Aim of the exercise: All of the entries below must be copied out exactly.

Pixel coordinate grounding data
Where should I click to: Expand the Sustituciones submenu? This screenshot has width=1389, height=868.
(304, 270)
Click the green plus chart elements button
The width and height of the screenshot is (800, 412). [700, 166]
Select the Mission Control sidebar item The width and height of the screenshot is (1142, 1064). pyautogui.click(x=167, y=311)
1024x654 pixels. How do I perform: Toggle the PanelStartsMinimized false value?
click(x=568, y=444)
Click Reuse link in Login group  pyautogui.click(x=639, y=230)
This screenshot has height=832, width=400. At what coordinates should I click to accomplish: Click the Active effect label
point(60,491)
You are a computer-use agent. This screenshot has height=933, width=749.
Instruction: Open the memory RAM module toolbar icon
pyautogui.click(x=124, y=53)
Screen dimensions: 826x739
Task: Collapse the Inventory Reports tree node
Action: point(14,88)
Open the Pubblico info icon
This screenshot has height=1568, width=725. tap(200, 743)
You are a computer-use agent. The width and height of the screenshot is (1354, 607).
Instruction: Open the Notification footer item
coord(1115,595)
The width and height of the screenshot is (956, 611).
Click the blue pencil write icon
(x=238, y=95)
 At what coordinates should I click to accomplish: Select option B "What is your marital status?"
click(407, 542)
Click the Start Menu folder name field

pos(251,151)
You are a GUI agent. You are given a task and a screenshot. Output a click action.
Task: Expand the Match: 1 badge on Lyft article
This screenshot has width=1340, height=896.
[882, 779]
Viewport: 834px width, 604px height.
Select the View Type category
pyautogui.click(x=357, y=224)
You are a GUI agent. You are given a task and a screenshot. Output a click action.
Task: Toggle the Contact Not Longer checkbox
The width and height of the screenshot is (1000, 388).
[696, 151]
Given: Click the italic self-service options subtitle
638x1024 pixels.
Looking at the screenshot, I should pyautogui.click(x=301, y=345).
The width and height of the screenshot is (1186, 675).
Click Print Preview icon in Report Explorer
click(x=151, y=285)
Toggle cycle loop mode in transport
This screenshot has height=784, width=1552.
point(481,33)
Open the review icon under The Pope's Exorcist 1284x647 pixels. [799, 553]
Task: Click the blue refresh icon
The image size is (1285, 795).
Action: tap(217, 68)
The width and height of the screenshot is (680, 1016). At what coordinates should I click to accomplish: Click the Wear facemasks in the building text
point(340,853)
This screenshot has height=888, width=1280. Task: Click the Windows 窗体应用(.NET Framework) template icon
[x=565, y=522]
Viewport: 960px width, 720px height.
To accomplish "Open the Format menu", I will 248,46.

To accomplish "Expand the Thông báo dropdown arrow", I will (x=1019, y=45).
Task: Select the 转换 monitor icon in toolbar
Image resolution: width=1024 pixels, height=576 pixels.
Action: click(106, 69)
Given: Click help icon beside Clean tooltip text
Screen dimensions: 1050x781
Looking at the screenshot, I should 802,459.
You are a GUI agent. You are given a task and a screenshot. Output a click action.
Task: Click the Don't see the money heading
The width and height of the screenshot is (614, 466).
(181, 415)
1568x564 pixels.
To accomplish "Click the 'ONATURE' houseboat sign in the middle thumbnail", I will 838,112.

Expected answer:
Where should I click to: Expand the Sustituciones submenu? This screenshot has width=1389, height=868.
(304, 270)
Click the green plus chart elements button
The width and height of the screenshot is (800, 412). [700, 166]
Select the Mission Control sidebar item The width and height of the screenshot is (1142, 1064). pyautogui.click(x=167, y=311)
1024x654 pixels. How do I perform: Toggle the PanelStartsMinimized false value?
click(x=568, y=444)
Click Reuse link in Login group  pyautogui.click(x=639, y=230)
This screenshot has height=832, width=400. At what coordinates should I click to accomplish: Click the Active effect label
point(60,491)
You are a computer-use agent. This screenshot has height=933, width=749.
Instruction: Open the memory RAM module toolbar icon
pyautogui.click(x=124, y=53)
Screen dimensions: 826x739
Task: Collapse the Inventory Reports tree node
Action: point(14,88)
Open the Pubblico info icon
This screenshot has height=1568, width=725. tap(200, 743)
You are a computer-use agent. The width and height of the screenshot is (1354, 607).
Instruction: Open the Notification footer item
coord(1115,595)
The width and height of the screenshot is (956, 611).
Click the blue pencil write icon
(x=238, y=95)
 At what coordinates should I click to accomplish: Select option B "What is your marital status?"
click(407, 542)
Click the Start Menu folder name field

pos(251,151)
You are a GUI agent. You are given a task and a screenshot. Output a click action.
Task: Expand the Match: 1 badge on Lyft article
This screenshot has width=1340, height=896.
[882, 779]
Viewport: 834px width, 604px height.
Select the View Type category
pyautogui.click(x=357, y=224)
You are a GUI agent. You are given a task and a screenshot. Output a click action.
Task: Toggle the Contact Not Longer checkbox
The width and height of the screenshot is (1000, 388).
[696, 151]
Given: Click the italic self-service options subtitle
638x1024 pixels.
Looking at the screenshot, I should pyautogui.click(x=301, y=345).
The width and height of the screenshot is (1186, 675).
Click Print Preview icon in Report Explorer
click(x=151, y=285)
Toggle cycle loop mode in transport
This screenshot has height=784, width=1552.
point(481,33)
Open the review icon under The Pope's Exorcist 1284x647 pixels. [799, 553]
Task: Click the blue refresh icon
The image size is (1285, 795).
Action: tap(217, 68)
The width and height of the screenshot is (680, 1016). At what coordinates should I click to accomplish: Click the Wear facemasks in the building text
point(340,853)
This screenshot has height=888, width=1280. Task: Click the Windows 窗体应用(.NET Framework) template icon
[x=565, y=522]
Viewport: 960px width, 720px height.
To accomplish "Open the Format menu", I will 248,46.

To accomplish "Expand the Thông báo dropdown arrow", I will (x=1019, y=45).
Task: Select the 转换 monitor icon in toolbar
Image resolution: width=1024 pixels, height=576 pixels.
Action: click(106, 69)
Given: Click help icon beside Clean tooltip text
Screen dimensions: 1050x781
Looking at the screenshot, I should 802,459.
You are a GUI agent. You are given a task and a screenshot. Output a click action.
Task: Click the Don't see the money heading
The width and height of the screenshot is (614, 466).
(181, 415)
1568x564 pixels.
To accomplish "Click the 'ONATURE' houseboat sign in the middle thumbnail", I will 838,112.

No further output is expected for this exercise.